Beginning with a statement of requirements, the process proceeds through analysis, overall design, and detailed design and implementation, culminating with some suggestions for maintenance. (Testing is left as an exercise to the reader :-).)

Analysis is done by identifying the use cases and detailing a flow of events for each. Also, an initial set of functional test cases is specified, to serve as a vehicle for checking that the implementation is complete and basically correct. Analysis culminates in identifying classes implied by the use cases, and documenting them using an Analysis Class Diagram. (The Statechart diagrams done under design are also, in part, analysis tasks. In OO, the line between analysis and design is not always a sharp one.)
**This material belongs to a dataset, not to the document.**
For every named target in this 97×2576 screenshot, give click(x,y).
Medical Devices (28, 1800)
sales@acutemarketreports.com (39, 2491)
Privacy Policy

Overall design begins by using CRC cards to assign responsibilities to the various classes. The static structure of the design is summarized by means of an overall Class Diagram. Then the dynamic aspects of the design are developed, using State Charts for the major controller classes, plus an Interaction Diagram for each of the main use cases.

The detailed design is developed by spelling out the attributes and methods for each class, using a class diagram for each class with all three "compartments" fully filled in. A package diagram is used to show how the various classes are groupled into packages. Each class is then implemented in Java. The code page contains links both to Javadoc documentation for each class, and to the complete source code. Also included are a main class, which allows the simulation to run as an application, and an Applet class, which allows it to be run as an Applet. (This illustrates how the same basic code can be designed to be used either way; the application was used for most of the initial development work, but the Applet is accessible to anyone over the web).

The Executable Applet version can be loaded and executed from within any web browser that supports at least JDK 1.1.x.

The Maintenance page discusses ideas for possible changes to the system, each of which would require changes to multiple documents, not just the code.